--- THE PROBLEM ---
Locate every line in the records below that holds the word "microphone" and return each one.

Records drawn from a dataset
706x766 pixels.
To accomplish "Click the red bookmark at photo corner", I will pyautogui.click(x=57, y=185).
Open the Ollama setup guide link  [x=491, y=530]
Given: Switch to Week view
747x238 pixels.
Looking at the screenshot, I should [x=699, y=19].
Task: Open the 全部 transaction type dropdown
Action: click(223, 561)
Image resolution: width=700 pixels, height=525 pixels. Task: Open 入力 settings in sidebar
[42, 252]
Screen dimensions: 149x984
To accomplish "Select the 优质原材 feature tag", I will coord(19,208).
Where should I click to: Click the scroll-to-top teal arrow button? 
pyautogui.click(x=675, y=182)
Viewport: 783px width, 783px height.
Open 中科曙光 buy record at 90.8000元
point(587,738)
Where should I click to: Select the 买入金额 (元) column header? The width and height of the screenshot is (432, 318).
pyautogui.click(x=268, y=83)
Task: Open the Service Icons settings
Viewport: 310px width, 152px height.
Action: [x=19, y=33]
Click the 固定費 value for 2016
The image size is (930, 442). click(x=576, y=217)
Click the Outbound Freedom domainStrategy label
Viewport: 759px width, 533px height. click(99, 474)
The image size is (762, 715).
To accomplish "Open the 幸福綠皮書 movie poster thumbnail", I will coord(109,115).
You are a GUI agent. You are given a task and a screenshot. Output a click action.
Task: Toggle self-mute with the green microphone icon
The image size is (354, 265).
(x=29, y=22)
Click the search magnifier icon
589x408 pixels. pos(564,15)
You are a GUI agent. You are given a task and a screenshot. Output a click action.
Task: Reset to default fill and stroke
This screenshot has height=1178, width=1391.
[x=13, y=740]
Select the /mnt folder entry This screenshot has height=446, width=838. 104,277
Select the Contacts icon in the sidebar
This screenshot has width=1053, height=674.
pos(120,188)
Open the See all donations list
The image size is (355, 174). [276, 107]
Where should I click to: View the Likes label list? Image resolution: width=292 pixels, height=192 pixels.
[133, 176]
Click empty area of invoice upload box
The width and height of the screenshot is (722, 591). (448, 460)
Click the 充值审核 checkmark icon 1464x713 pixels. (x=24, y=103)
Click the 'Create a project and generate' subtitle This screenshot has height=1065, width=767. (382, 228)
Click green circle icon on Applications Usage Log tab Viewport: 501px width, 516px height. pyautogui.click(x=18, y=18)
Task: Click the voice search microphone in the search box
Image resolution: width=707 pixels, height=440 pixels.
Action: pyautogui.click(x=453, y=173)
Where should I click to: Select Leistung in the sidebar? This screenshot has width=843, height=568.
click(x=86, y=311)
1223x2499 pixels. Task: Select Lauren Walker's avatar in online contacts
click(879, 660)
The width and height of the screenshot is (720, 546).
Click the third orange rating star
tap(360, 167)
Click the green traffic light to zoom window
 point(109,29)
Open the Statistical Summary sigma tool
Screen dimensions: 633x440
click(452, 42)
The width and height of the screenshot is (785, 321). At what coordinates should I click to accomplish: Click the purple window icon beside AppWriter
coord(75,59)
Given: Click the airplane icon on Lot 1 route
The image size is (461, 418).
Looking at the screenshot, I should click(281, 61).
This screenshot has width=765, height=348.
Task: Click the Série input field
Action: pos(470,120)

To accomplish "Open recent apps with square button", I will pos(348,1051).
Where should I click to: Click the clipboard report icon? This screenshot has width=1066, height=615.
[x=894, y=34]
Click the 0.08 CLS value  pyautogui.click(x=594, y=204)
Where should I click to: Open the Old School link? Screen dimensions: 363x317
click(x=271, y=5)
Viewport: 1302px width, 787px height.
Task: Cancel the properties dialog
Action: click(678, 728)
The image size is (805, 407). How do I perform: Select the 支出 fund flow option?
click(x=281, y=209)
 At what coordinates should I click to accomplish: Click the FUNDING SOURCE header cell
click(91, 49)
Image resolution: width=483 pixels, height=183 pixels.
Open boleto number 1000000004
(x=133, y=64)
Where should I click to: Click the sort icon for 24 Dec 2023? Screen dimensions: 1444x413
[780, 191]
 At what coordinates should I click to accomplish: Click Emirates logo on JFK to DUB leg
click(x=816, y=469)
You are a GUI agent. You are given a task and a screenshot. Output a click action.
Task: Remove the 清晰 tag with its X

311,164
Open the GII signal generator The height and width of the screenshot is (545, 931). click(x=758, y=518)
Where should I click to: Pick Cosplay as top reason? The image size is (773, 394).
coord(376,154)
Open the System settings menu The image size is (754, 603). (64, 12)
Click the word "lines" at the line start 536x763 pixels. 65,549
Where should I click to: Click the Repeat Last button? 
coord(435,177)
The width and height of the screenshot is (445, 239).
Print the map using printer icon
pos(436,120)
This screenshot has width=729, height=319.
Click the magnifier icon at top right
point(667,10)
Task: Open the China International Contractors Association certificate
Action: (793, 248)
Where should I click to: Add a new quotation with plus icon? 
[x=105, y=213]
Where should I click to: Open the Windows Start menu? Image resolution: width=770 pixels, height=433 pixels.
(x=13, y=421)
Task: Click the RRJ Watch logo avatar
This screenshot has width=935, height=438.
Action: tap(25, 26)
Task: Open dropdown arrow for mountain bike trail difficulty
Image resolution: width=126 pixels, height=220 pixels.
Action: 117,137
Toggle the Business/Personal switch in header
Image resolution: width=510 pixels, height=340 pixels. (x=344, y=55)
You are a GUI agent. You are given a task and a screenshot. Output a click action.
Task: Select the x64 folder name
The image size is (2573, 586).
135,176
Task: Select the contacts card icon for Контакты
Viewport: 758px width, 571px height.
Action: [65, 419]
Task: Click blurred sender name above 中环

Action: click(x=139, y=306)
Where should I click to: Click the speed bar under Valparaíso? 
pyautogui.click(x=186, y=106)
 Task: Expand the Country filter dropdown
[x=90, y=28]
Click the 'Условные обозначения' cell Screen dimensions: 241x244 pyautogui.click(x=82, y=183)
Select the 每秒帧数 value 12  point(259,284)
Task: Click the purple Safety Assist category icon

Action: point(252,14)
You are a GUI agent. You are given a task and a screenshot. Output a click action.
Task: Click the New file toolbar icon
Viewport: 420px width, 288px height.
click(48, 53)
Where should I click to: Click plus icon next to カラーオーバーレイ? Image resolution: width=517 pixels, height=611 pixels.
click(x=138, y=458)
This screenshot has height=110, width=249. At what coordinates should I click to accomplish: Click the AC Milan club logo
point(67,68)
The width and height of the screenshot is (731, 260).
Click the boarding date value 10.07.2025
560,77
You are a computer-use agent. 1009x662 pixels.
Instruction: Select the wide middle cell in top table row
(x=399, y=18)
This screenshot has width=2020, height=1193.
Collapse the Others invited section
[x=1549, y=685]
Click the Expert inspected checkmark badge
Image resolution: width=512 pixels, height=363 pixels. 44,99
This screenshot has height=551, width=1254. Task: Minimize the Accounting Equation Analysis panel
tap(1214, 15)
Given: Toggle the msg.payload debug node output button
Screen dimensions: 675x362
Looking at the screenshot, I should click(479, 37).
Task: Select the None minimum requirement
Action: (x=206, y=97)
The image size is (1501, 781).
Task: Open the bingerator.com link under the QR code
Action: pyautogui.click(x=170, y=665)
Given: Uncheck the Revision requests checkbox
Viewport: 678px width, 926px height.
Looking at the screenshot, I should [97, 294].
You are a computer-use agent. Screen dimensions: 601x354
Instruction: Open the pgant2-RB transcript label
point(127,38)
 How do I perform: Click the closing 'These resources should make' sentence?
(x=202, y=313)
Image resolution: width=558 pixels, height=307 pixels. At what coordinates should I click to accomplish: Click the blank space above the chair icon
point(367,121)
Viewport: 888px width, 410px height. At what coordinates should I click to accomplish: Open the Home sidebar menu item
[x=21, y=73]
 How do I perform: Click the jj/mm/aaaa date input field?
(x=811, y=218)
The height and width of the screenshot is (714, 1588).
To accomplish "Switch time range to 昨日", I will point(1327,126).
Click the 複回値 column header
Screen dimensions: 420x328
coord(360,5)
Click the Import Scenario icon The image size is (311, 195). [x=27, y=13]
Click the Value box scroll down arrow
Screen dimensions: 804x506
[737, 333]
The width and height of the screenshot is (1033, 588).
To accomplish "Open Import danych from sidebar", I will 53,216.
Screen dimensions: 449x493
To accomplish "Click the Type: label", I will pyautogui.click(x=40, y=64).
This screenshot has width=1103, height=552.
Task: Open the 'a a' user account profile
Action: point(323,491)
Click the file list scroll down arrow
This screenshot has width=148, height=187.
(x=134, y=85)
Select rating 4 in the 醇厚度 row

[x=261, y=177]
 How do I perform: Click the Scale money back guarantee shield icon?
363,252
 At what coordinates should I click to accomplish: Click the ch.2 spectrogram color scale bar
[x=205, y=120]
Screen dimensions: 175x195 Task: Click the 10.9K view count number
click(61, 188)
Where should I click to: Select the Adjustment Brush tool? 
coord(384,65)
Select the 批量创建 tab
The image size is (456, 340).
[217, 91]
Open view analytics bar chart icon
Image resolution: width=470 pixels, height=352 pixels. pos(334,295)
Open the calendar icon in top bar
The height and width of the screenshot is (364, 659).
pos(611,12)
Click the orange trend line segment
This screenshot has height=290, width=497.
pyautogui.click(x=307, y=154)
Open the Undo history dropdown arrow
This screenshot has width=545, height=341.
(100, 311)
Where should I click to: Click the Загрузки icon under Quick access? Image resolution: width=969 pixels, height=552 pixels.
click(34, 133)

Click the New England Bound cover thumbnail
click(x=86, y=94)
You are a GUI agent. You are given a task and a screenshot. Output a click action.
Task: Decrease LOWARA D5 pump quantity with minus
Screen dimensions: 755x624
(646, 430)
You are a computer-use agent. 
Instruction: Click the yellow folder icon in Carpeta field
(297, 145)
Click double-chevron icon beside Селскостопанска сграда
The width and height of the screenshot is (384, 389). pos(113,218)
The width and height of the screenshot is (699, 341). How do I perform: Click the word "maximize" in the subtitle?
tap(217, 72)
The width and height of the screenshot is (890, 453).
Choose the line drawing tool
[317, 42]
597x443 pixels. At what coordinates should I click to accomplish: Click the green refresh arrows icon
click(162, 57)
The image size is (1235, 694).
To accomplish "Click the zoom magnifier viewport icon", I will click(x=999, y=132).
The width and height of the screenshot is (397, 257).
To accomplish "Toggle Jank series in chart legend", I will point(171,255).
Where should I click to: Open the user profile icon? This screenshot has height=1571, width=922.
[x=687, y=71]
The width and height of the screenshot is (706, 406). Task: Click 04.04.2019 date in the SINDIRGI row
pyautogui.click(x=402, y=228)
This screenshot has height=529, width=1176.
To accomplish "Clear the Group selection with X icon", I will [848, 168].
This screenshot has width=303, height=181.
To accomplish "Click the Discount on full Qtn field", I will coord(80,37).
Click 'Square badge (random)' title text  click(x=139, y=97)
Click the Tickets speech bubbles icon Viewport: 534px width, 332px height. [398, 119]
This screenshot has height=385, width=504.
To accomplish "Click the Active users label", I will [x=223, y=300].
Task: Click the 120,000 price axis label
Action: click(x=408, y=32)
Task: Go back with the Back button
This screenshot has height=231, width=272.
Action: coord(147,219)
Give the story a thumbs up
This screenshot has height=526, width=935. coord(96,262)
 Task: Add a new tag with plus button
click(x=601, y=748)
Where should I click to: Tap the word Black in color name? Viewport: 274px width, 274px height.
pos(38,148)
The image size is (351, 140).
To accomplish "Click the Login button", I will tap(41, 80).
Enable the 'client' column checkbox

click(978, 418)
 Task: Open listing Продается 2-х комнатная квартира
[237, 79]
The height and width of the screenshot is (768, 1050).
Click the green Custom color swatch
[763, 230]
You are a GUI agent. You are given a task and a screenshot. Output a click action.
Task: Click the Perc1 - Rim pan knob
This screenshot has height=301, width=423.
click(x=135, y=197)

--- ANSWER BELOW ---
Task: Toggle self-mute with the green microphone icon
Task: Click the voice search microphone in the search box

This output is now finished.